Secondo le stime di Camera Moda la moda italiana nel 2022 supererà 92 miliardi di euro di fatturato e 75 miliardi di esportazione, in salita sul 2019. Partenza brillante (ricavi a +25%) nel primo bimestre ma restano le incognite: guerra Russia-Ucraina, incremento dei costi di produzione e lockdown in Cina
La moda italiana a fine 2022 supererà i livelli pre Covid: con i settori collegati (occhiali, gioielli) toccherà quota 92 miliardi di euro di ricavi, in salita del 10,5% sul 2021 e del 2,5% sul 2019. Merito, soprattutto, delle esportazioni, che supereranno i 75,4 miliardi di euro (+11% sul 2021) contro i 71,5 miliardi del 2019. Tra i mercati di destinazione più dinamici del 2021 ci sono Cina (+42,1%), Stati Uniti (+39,7%) e Francia (+22%).
A mettere nero su bianco il quadro di ripresa sono i Fashion economic trends di Camera nazionale della moda italiana, in occasione della presentazione della fashion week uomo, a Milano dal 17 al 21 giugno 2022, con le collezioni per la primavera 2023.

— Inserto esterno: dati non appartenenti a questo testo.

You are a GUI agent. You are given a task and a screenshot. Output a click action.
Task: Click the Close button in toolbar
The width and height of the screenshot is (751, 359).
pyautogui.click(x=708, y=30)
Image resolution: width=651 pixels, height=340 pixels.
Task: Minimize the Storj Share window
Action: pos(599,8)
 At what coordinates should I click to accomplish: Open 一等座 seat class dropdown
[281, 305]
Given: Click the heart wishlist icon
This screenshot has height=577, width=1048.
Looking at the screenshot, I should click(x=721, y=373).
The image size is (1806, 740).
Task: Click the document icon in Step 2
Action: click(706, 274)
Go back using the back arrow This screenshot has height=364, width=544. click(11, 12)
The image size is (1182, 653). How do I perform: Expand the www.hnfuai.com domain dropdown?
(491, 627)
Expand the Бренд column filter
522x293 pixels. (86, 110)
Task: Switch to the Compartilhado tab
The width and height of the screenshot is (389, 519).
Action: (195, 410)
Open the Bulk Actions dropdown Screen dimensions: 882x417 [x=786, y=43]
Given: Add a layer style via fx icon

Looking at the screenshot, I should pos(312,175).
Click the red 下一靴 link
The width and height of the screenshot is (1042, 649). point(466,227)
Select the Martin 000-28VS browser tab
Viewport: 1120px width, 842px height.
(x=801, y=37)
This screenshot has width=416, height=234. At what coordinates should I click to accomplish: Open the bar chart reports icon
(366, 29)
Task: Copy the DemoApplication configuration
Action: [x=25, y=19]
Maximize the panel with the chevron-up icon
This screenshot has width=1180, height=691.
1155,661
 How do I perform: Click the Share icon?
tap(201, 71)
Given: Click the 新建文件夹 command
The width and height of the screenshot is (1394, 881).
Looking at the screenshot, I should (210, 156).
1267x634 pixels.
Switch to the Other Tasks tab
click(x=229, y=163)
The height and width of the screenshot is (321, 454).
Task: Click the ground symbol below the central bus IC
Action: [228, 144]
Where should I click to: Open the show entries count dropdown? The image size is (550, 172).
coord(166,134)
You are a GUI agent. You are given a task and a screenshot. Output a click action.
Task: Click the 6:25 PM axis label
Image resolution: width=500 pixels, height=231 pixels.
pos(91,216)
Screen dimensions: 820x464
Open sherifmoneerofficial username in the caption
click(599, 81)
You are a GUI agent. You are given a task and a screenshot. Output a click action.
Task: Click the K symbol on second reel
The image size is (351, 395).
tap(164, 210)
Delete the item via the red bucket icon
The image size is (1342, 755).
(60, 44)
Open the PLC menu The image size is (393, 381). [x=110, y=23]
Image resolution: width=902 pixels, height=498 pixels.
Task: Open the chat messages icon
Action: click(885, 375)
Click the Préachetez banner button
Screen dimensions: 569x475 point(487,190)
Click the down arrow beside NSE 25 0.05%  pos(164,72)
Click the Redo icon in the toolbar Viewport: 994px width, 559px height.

La moda italiana, nonostante il periodo di forte stress dovuto alla situazione internazionale, sta reagendo bene e sta performando meglio di quanto ci aspettassimo. Sono saliti anche l’import, a testimonianza dell’aumento dei consumi interni, e il saldo con l’estero. Per il 2022 siamo positivi e insieme realisti: molto dipende da quello che succederà nel mondo.
Partenza brillante ma molte incognite all’orizzonte
L’avvio del 2022, infatti, è stato molto promettente: nel primo bimestre, rispetto allo stesso periodo 2021, il fatturato è salito del 25% e l’export ha messo a segno un +23 per cento. Poi è arrivata l’invasione dell’Ucraina da parte della Russia, il 24 febbraio e l’export verso Mosca ne ha subito risentito: a marzo 2022 è calato del 50% rispetto allo stesso mese 2021.
Il conflitto è solo uno dei problemi che la moda si trova a dover affrontare, tra effetti diretti (come la chiusura dei negozi) e indiretti, tra cui l’aumento esponenziale dei costi energetici che a loro volta pesano su quelli di produzione. A marzo 2022 i prezzi alla produzione sono saliti del 36% e se, fino a ora, le aziende della filiera hanno cercato di assorbirli, assisteremo a un aumento inevitabile dei prezzi al consumo. Abbiamo bisogno di politiche più incisive su questo fronte.